**Written request**
Convert the records from the line containing "You are a computer-use" through the end into a Markdown table with a Row column numbering each line and a Text column holding the line. Leave out blank lines and pictures.
═══ Material for this task ═══
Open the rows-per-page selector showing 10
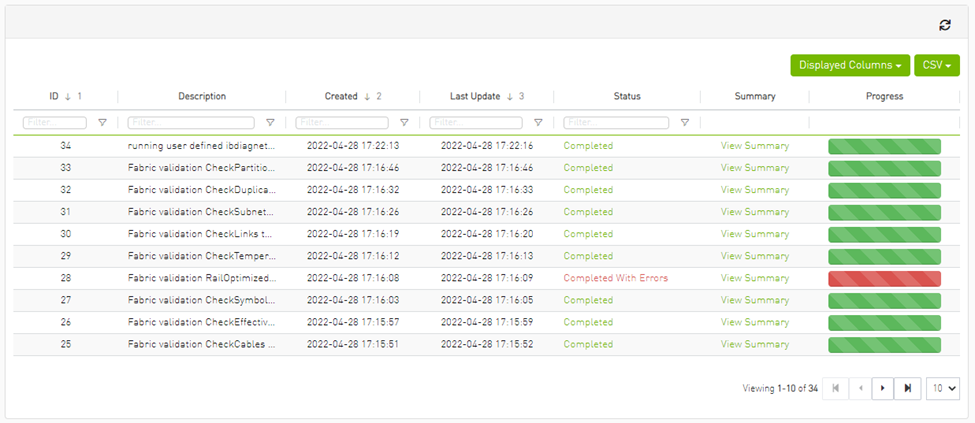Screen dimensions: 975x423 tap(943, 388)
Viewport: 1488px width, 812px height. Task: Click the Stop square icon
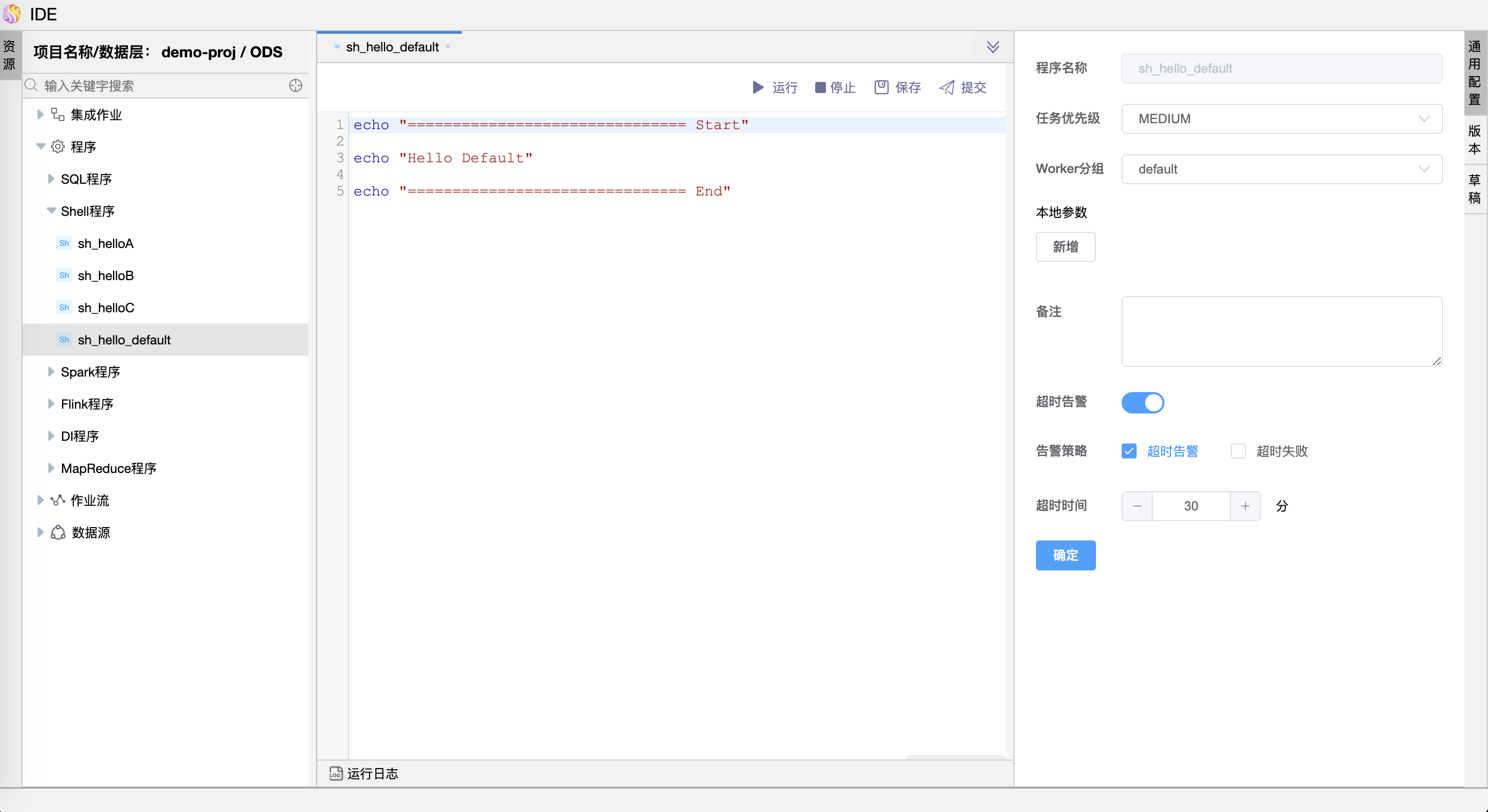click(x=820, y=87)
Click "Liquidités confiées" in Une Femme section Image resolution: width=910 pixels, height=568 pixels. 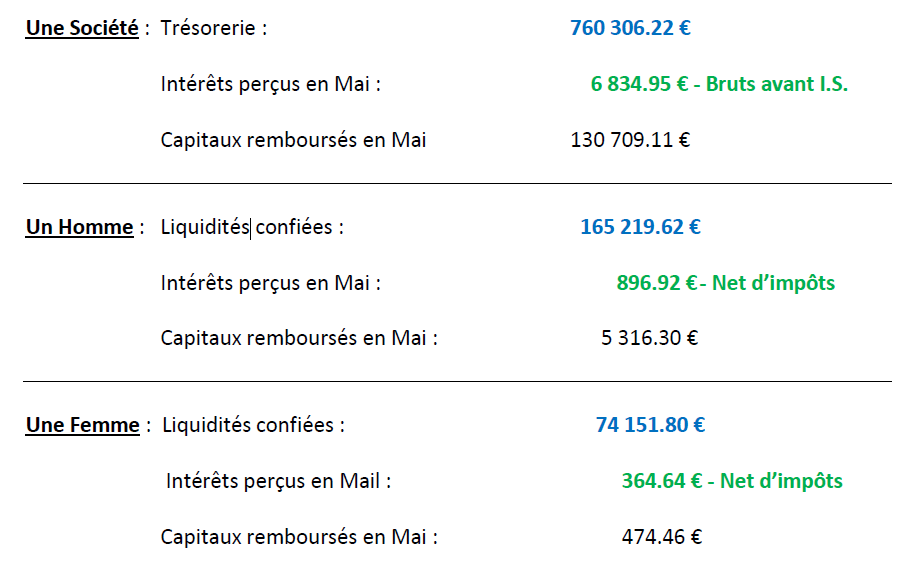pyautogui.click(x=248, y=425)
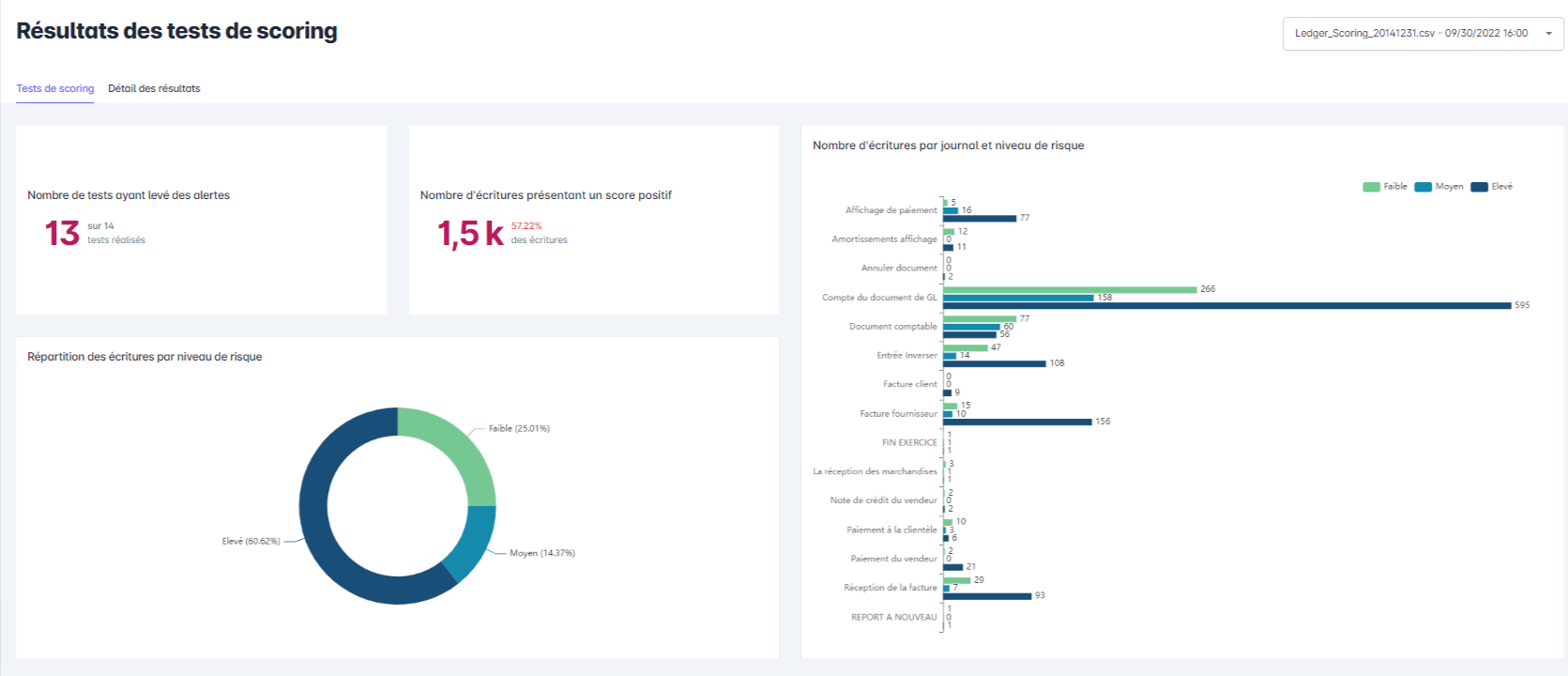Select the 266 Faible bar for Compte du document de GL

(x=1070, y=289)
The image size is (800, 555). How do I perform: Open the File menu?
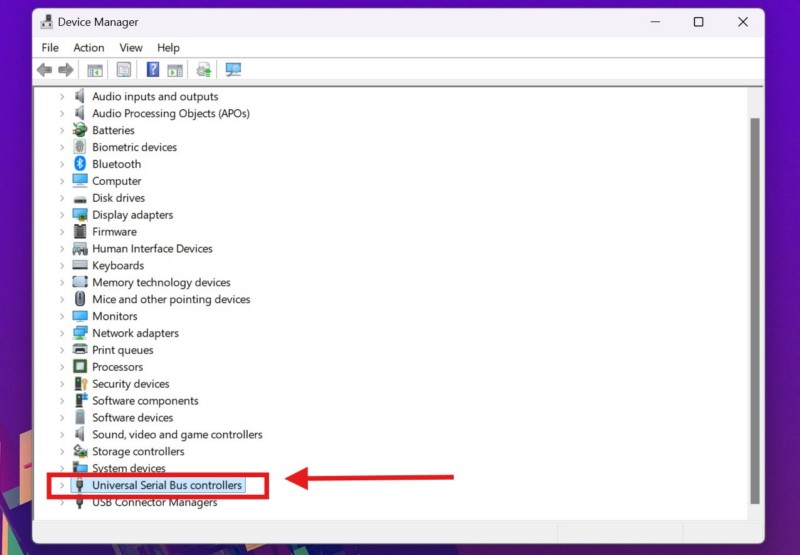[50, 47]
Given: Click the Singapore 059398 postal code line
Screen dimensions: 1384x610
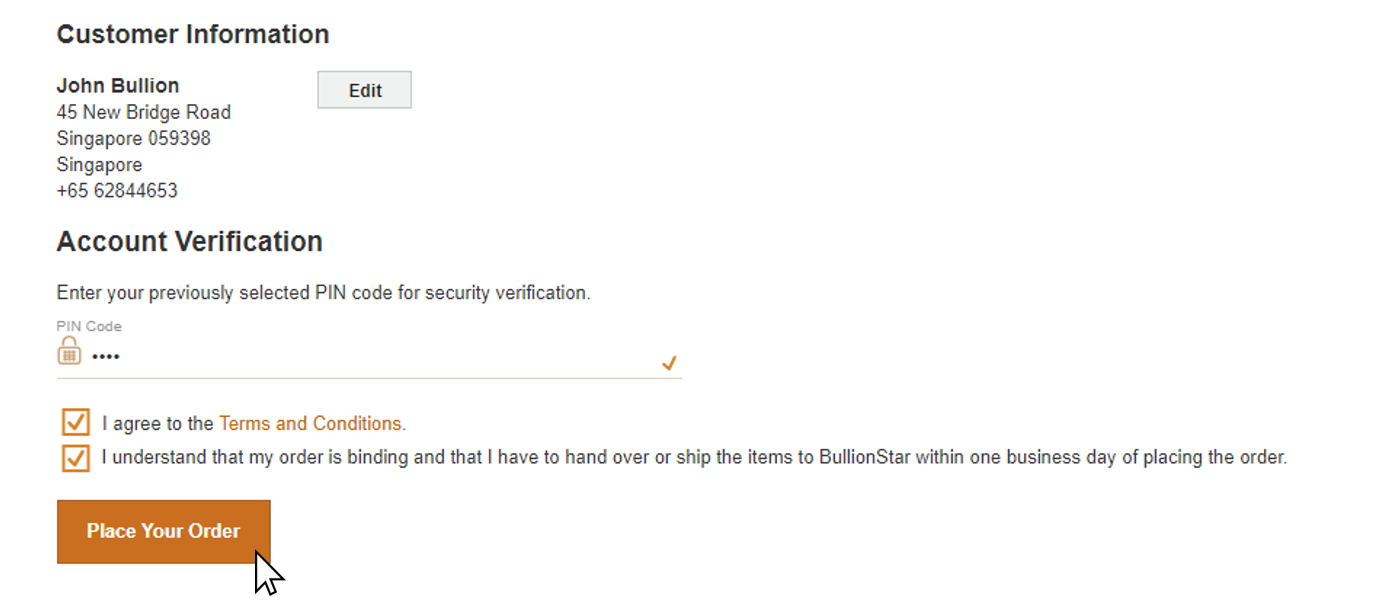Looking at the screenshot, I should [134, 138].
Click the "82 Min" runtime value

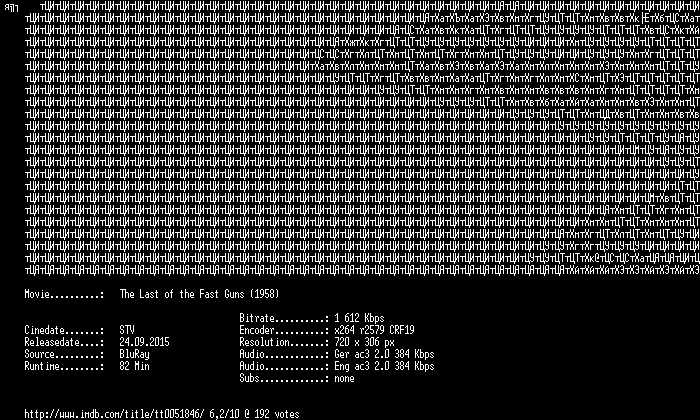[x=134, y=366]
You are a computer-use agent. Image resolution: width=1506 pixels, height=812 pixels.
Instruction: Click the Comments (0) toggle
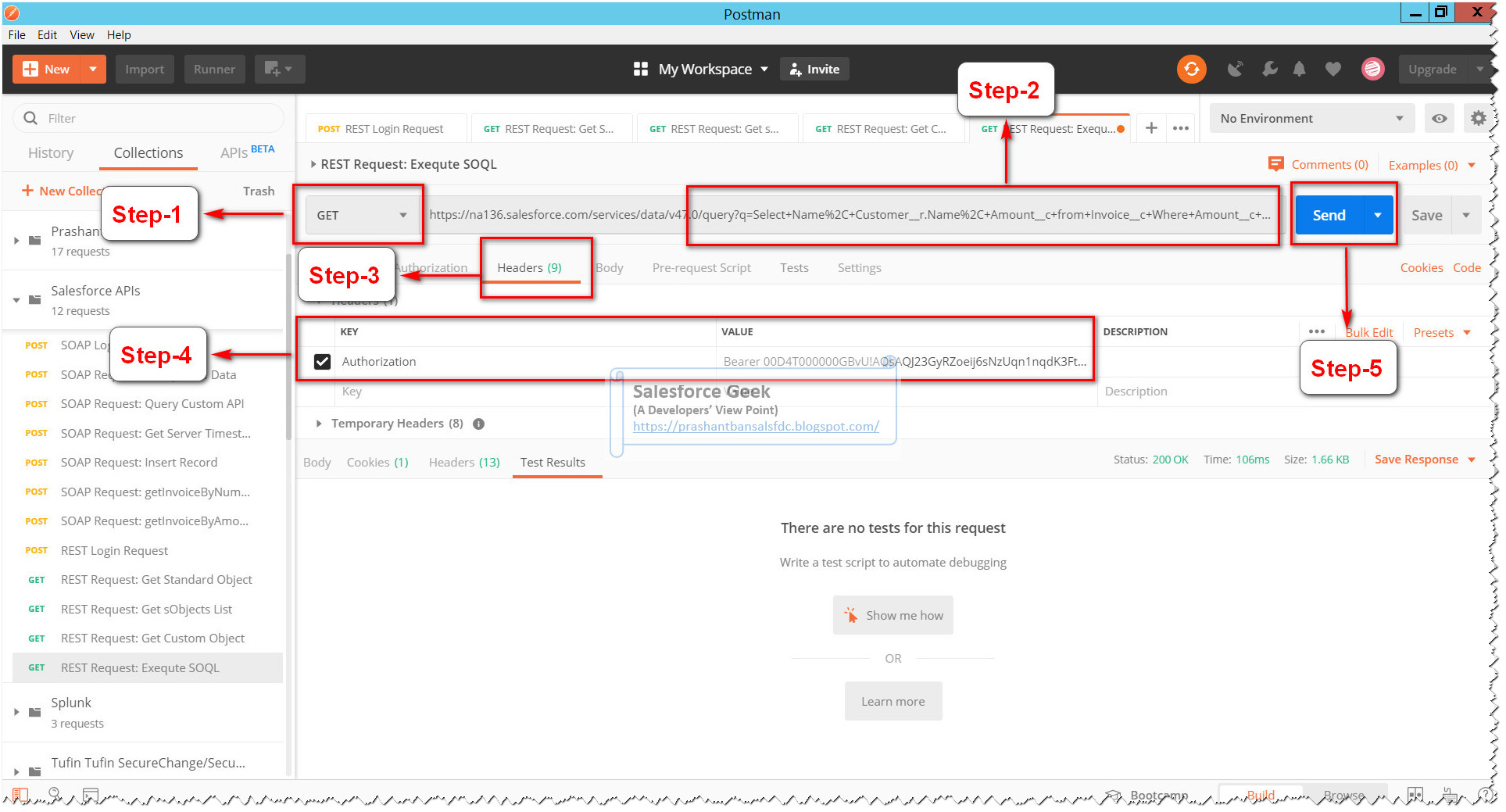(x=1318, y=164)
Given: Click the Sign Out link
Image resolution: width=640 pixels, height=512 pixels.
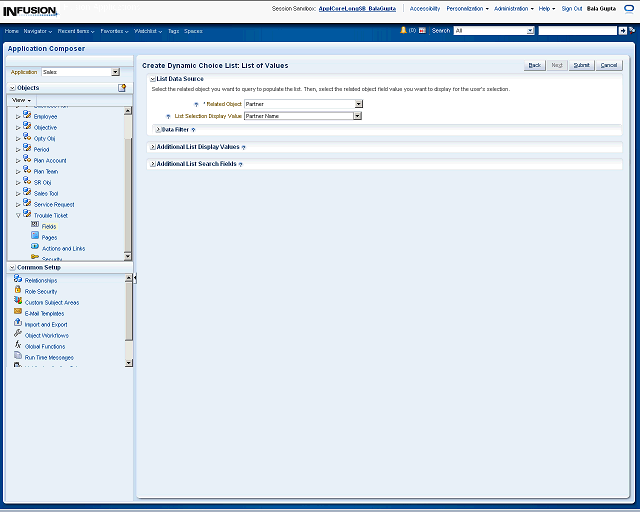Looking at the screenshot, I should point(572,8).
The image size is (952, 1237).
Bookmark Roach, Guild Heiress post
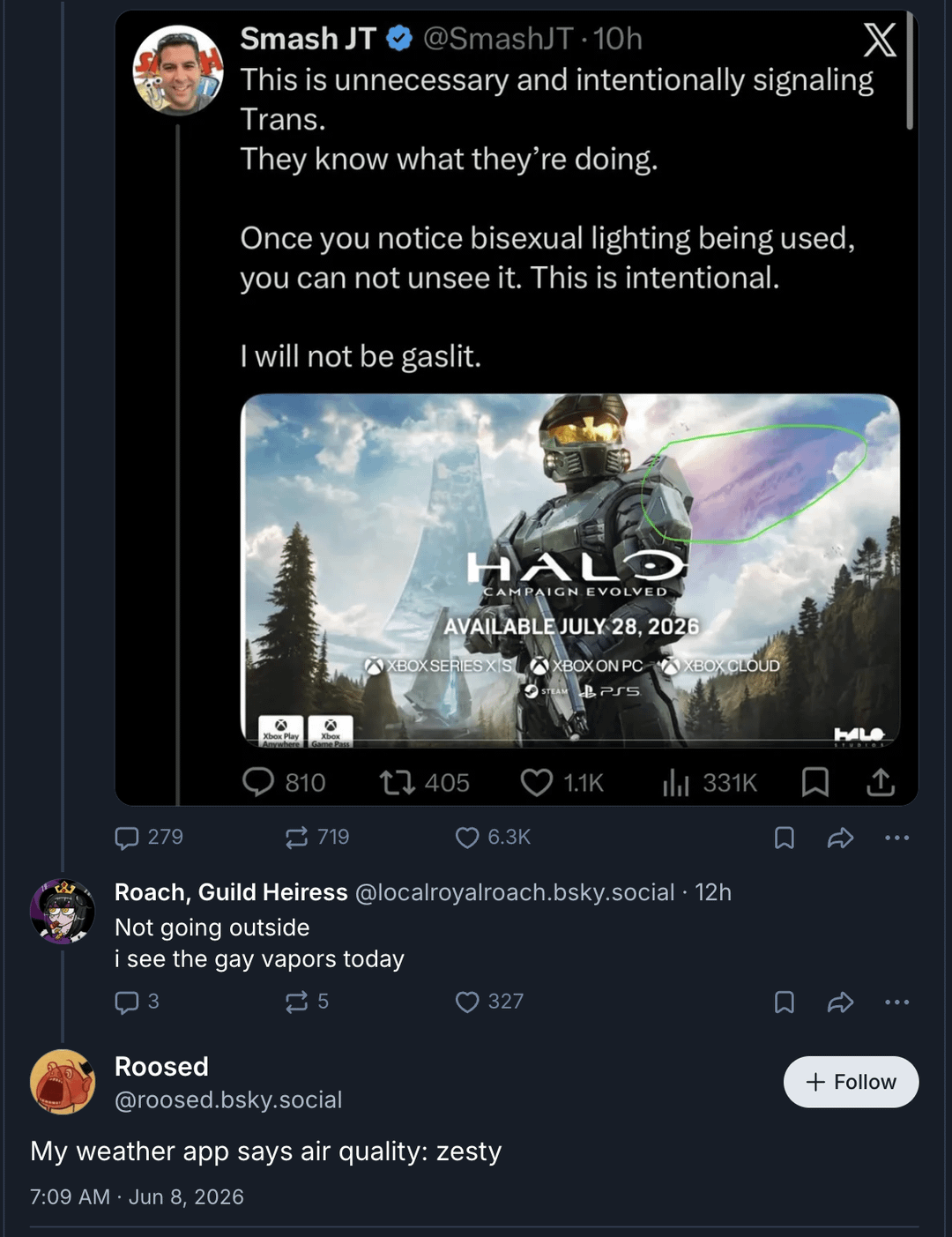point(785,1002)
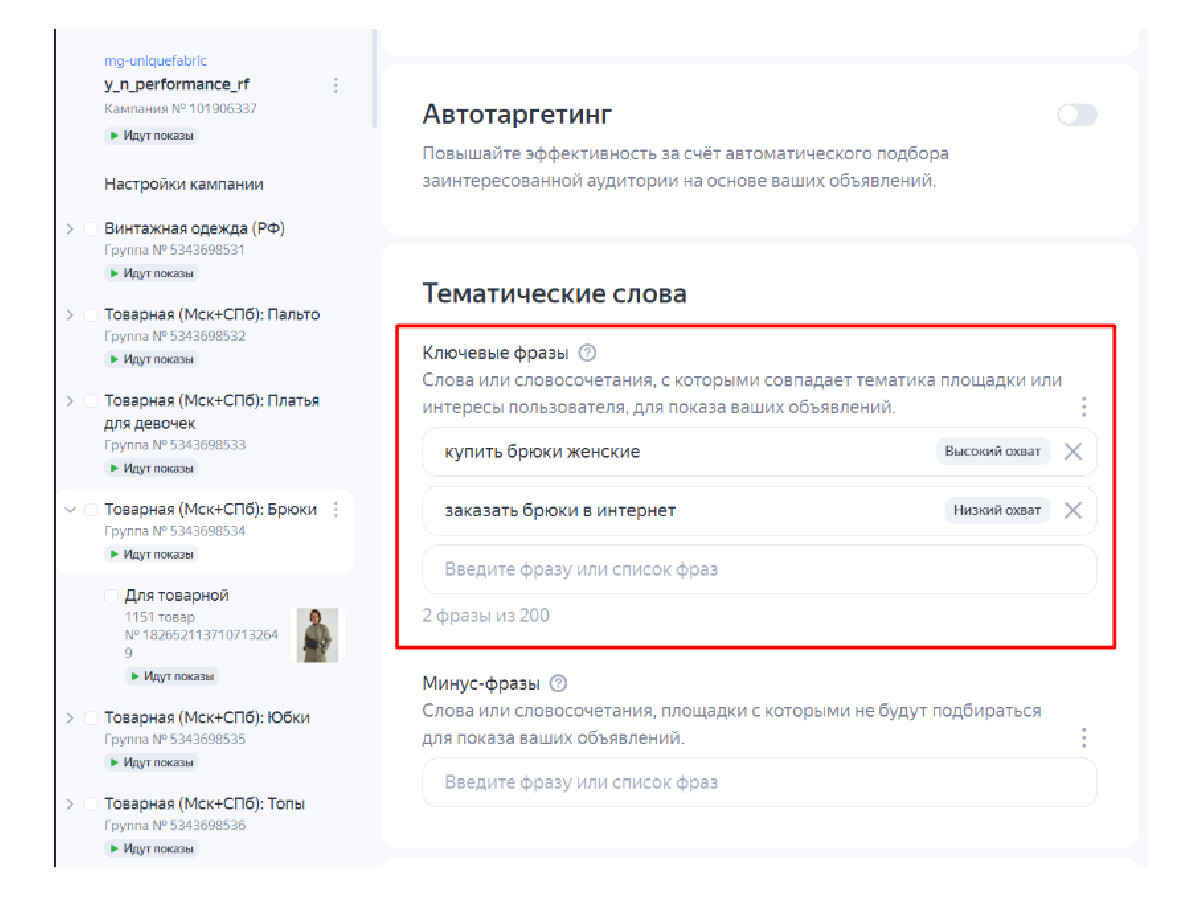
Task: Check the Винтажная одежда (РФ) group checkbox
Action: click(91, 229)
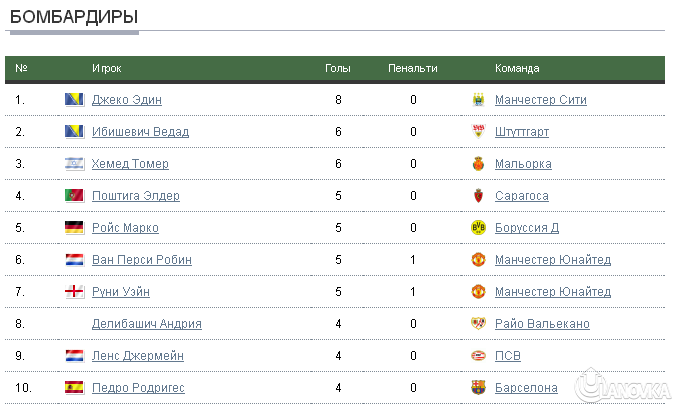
═══
**Answer to this problem**
| Row | Text |
|---|---|
| 1 | You are a computer-use agent. Image resolution: width=1506 pixels, height=812 pixels. |
| 2 | Instruction: Click the Comments (0) toggle |
| 3 | (x=1318, y=164) |
| 4 | Given: Click the Sign Out link |
| 5 | Image resolution: width=640 pixels, height=512 pixels. |
| 6 | Looking at the screenshot, I should point(572,8). |
| 7 | The image size is (952, 1237). |
| 8 | Bookmark Roach, Guild Heiress post |
| 9 | point(785,1002) |
| 10 | Task: Check the Винтажная одежда (РФ) group checkbox |
| 11 | Action: click(91, 229) |